• **Tekst do analizy**
Zapis rozmowy Jacka Bańki z europosłem PSL, Adamem Jarubasem.

Przed nami niejawne posiedzenie Sejmu ws. skali cyberataków na polskich polityków. Jakie wioski mamy do wyciągnięcia z tej sytuacji?

- Na pewno trzeba się tym zająć. Inicjatywa takiego spotkania z posłami jest słuszna. Posłowie wysłuchają raportu,jakiego rodzaju nadużycie i z czyjej strony było. Trzeba wyciągnąć wnioski, jak się zabezpieczyć, przyjąć standardy wykorzystywania narzędzi informatycznych. Jakąś naukę sami posłowie i urzędnicy powinni wyciągnąć, żeby na prywatnych skrzynkach nie operować danymi ważnymi.

Pan się zgadza ze wschodnim wektorem, że to służby zza wschodniej granicy ingerowały w te sprawny?

• **Zadania do wykonania**
a) Czym według Adama Jarubasa posłowie i urzędnicy nie powinni operować na prywatnych skrzynkach, zgodnie z zapisem rozmowy o cyberatakach?
b) Rozwiń zapis rozmowy o cyberatakach, dopisując jego dalszy ciąg po ostatnim zdaniu.
Rekordy nie są tu do niczego potrzebne.

• **Prezentowane dane**
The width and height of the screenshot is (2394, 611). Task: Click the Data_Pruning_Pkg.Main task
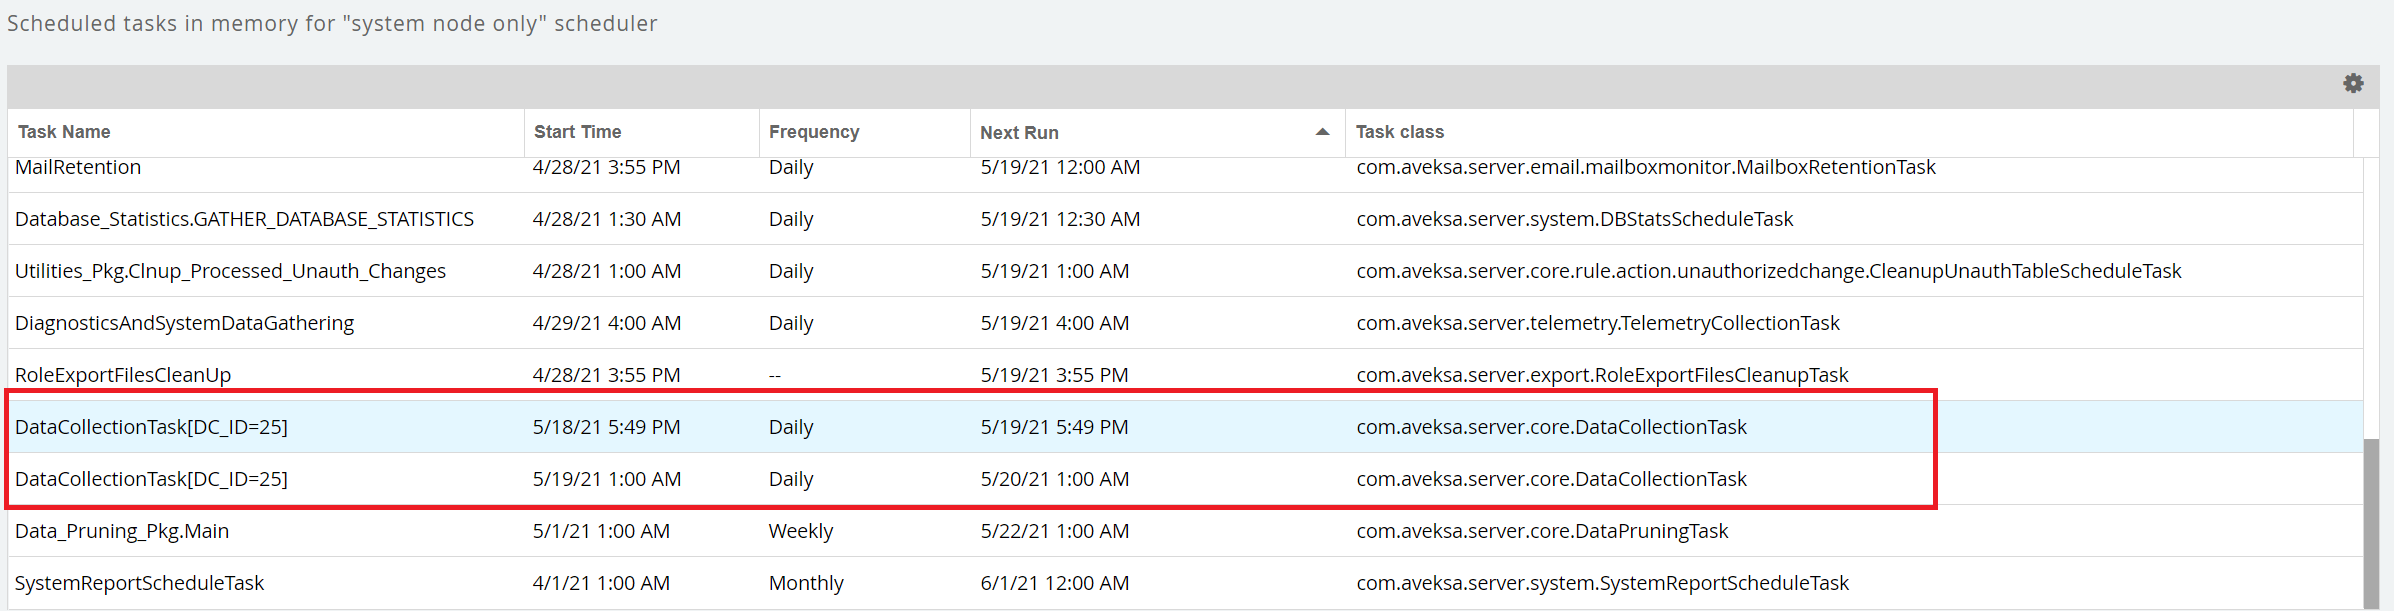coord(122,531)
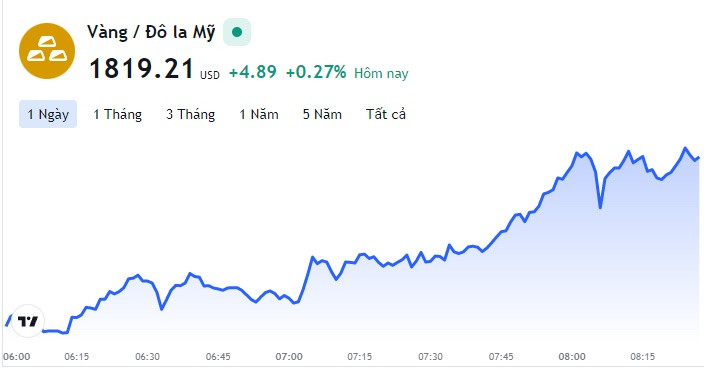Click the 07:00 time axis label
This screenshot has height=368, width=704.
coord(289,357)
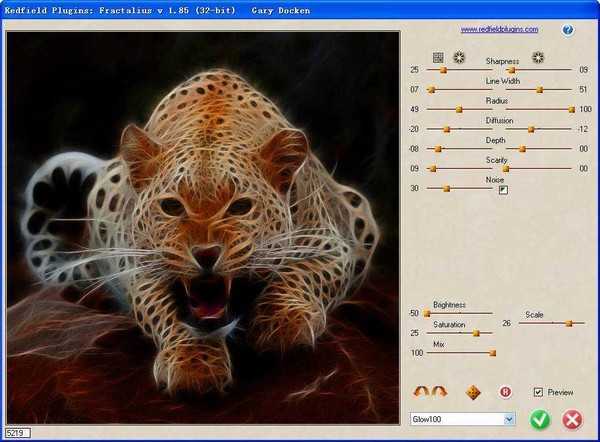The height and width of the screenshot is (442, 600).
Task: Click the blue help question mark icon
Action: [x=568, y=30]
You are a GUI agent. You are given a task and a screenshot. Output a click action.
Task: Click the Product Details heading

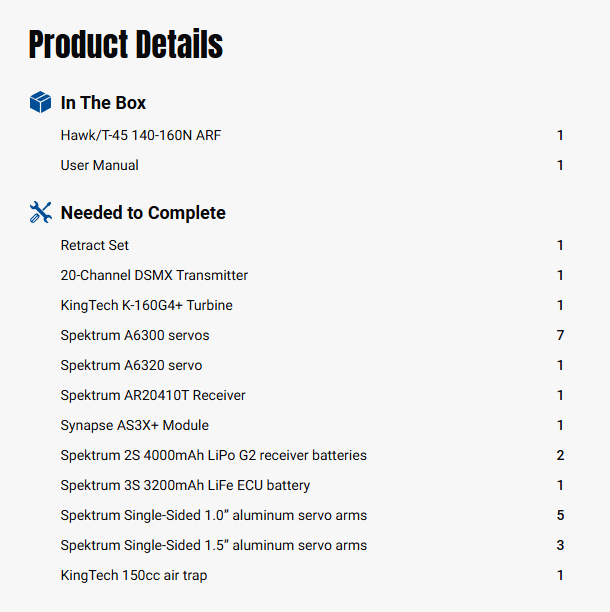(x=126, y=45)
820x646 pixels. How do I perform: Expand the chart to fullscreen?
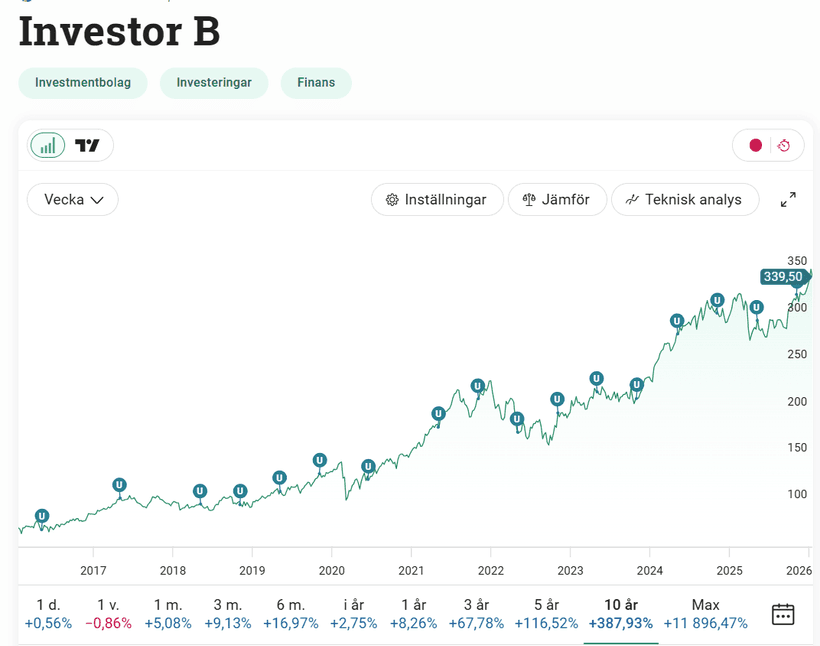click(x=788, y=200)
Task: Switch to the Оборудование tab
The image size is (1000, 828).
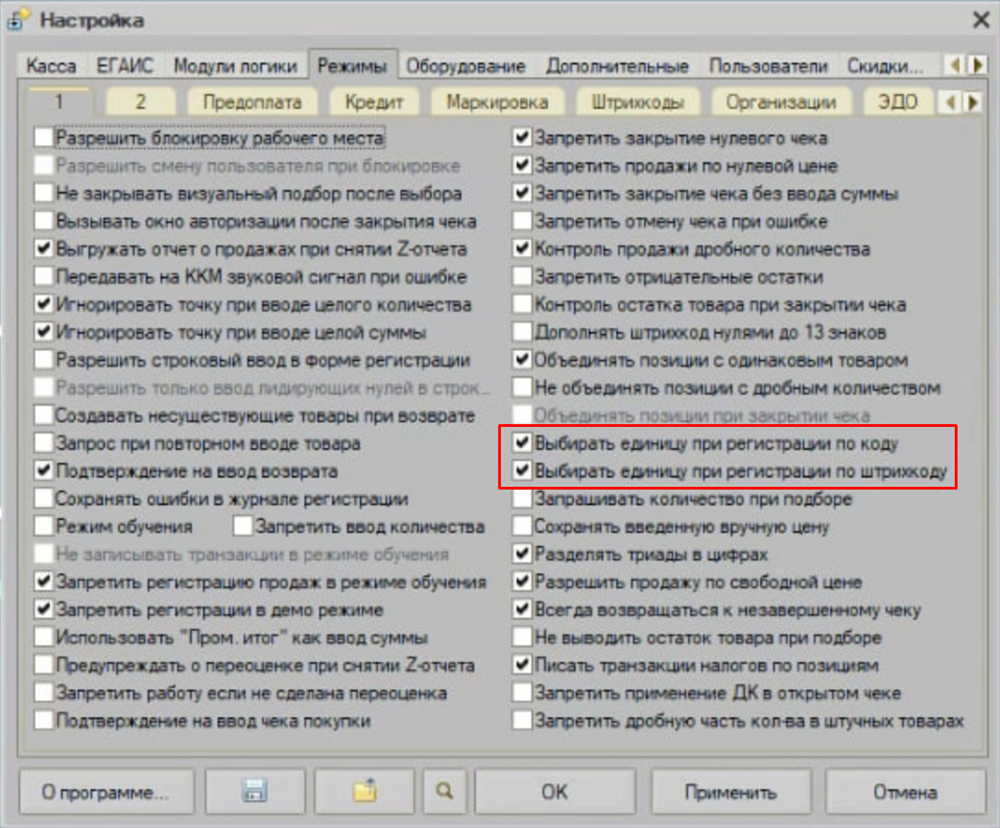Action: 465,67
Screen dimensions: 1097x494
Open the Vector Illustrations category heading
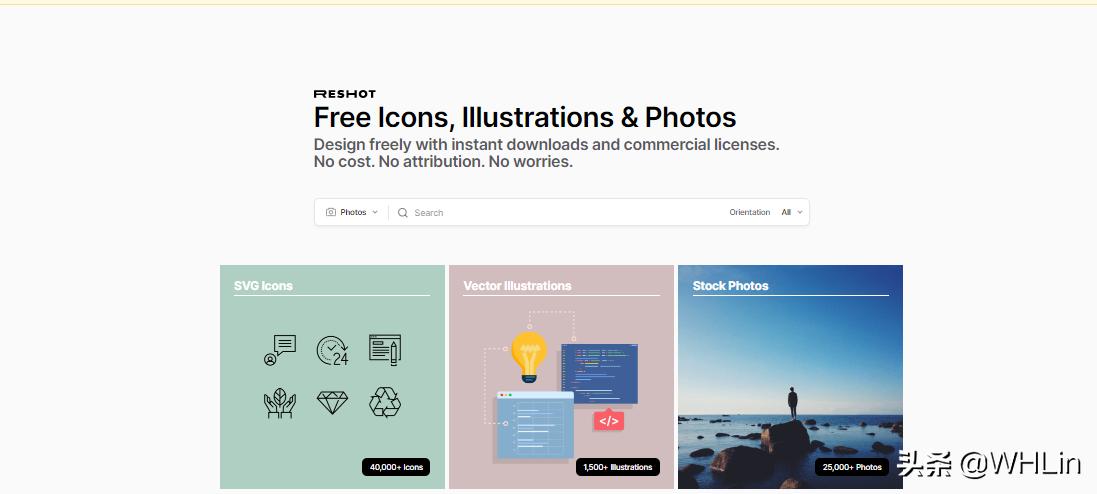click(517, 285)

• **Odpowiedzi**
a) Ważnymi danymi.

b)
- Pewnie należy się spodziewać, że największe prawdopodobieństwo jest z tamtej strony. Rosja rekompensuje sobie utratę wpływów i próbuje oddziaływać w ten sposób. Było to przy Brexicie, przy wyborach w USA. Oni ingerują też w sytuację polityczną u swoich sąsiadów.

Jest pan spokojny o swoje cyberbezpieczeństwo?

- Wszyscy musimy bardzo uważać. Niedawno miałem kłopotliwą sytuację. Moje konta facebookowe znikły. To narzędzie do komunikacji bieżącej z mieszkańcami. Jakbym tam operował danymi niejawnymi, pewnie miałbym powody do zmartwień. Zażegnałem ten kryzys, ale każdy z nas powinien bacznie obserwować te ryzyka.

PSL prezentuje Pakt dla Przedsiębiorców, w którym zapisano między innymi dwa lata po Covid-19 bez nowych podatków. Pakt to też „nie” ws. wyższej, ryczałtowej składki zdrowotnej, która jest częścią Polskiego Ładu?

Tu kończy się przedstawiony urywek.